I checked the hotel restaurant for the sign that said when they stopped serving food. But I couldn’t find it; I remembered it as 21:00 and called it good enough. I left at 18:20 for the Sun and Moon Twin Pagodas.
According to Lonely Planet the Sun Pagoda is made of copper and is the tallest in the world. There is also an underwater bridge that connects them and that the sun pagoda is the only pagoda that has a lift; though the pagoda at Dujiangyan Irrigation System in Chengdu had one as well.
It took me 20 minutes to walk there and seeing people sitting in Little Italian (another restaurant and café suggested by Lonely Planet) thought that that may be a better place to eat after. I was finally able to get a picture of the
odd platform that I saw the first time at the edge of the lake without any people on it.
When I first got there I was immediately ambushed by three Chinese girls to take a picture with them. By the time I could take my own pictures the moon pogoda was putting on a rainbow light show, where each tier lit up in colours (
other than white). I even got it when the tiers where
changing colour vertically. At first I was annoyed because I wanted the Sun and Moon Pagodas to look reminiscent of their namesakes. I noticed that the roof of the Sun Pagoda was the only part that changed colour and waited until the colours seemed more
sun and moon to me. The more I watched the more I realised that the light show was interesting and unique. The colour of the roof on the Sun Pagoda changed rapidly usually in a bottom up fashion, sometimes top to bottom. While the Moon Pagoda roof changed colour much slower in a right to left fashion where the new colour would slowly darken and then change: green to teal, blue to almost purple (which never came out on camera), then
red to a dark pink colour. I waited for the rainbow light show on the Moon Pagoda to start again but after 20 minutes I decided to give up. I did get a few
panorama shots of the lake, the other lighted buildings and then a shot of the building behind the Pagodas when it turned its
lights on.
Across the street there were bamboo trees that grew between the railing and the strand before the river. I think they are there to block the view of the Elephant Trunk Hill. They were also lit up and it played music so I made
a video (which may not play).
After that I walked up to Little Italian and flipped through their menu that they had outside. I decided on
Baked Eggplant and Cheese and a
Hefeweissbier Dunkel, the picture of the ‘banana split’ looked like a banana crepe with chocolate, but I didn’t try it. I was the only one there but it didn’t matter the food was great! The Eggplant and Cheese was Eggplant Parmesan without pasta or breading on the eggplant. It was still really good. The portion was small but as long as you aren’t really hungry you should be fine. Above my table was a bookshelf the paperbacks there were mostly in German and English and mostly fiction a copy of the Hunger Games: Catching Fire was there and they were all well-read, when I got up to pay I saw another bookshelf with Chinese books and a few travel books about China and
this, which I want a copy of. The music was good mostly ‘slow dance songs’ from high school dances the classics nothing from the 21st century. I didn’t hear Stairway to Heaven but I did hear Simon and Garfunkel’s A Bridge over Troubled Water. I would definitely recommend it.
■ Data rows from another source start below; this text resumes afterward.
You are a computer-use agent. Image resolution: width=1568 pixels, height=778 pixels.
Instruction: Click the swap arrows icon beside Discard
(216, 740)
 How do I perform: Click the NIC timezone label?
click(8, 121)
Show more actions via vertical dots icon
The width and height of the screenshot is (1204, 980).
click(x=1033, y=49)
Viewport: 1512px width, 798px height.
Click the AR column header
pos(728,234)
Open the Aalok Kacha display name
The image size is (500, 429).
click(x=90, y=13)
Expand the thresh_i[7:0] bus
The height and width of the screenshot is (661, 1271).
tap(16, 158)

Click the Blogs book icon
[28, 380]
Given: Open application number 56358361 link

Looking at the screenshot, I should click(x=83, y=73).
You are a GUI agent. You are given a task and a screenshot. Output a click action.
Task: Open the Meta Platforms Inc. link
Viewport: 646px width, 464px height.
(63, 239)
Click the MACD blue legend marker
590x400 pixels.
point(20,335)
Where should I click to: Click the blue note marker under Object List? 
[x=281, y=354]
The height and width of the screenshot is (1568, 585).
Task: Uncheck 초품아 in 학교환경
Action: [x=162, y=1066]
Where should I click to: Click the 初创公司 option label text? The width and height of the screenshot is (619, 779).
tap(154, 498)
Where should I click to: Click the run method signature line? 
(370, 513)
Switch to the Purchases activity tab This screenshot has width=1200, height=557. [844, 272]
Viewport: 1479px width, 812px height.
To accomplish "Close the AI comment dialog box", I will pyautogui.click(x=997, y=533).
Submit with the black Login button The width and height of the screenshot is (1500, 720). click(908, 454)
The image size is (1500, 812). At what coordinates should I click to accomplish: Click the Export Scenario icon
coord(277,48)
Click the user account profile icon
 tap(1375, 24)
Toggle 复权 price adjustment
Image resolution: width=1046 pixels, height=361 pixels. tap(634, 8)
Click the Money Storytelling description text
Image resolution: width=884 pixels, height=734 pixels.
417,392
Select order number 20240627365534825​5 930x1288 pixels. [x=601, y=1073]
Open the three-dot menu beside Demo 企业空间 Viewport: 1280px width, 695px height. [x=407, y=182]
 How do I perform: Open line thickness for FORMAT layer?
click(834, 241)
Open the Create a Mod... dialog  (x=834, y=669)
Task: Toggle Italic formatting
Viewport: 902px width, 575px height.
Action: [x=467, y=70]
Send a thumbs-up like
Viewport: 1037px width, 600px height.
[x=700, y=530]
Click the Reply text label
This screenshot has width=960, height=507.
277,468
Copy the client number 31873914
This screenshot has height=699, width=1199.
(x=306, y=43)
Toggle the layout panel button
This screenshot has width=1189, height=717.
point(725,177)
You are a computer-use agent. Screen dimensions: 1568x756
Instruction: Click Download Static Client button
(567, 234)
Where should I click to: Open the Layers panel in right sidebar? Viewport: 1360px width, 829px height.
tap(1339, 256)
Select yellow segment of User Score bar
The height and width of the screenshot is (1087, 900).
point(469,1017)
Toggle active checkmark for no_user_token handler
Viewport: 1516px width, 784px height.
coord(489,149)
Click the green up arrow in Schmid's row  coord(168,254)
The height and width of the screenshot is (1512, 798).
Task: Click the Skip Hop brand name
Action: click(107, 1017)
I almost missed the turn for the hostel since I was looking at the river. When I got back I was flipping through their Guilin tour book to find the information about the Pagodas. I could have sworn that I read when they were built in it. But I couldn’t find it, the hostel workers suggested lonely planet and I looked at their 2009 copy which gave the same information as mine. I did notice in their tour book that I was correct in the guess that rice noodles were a specialty of Guilin and so was Osmanthus tea.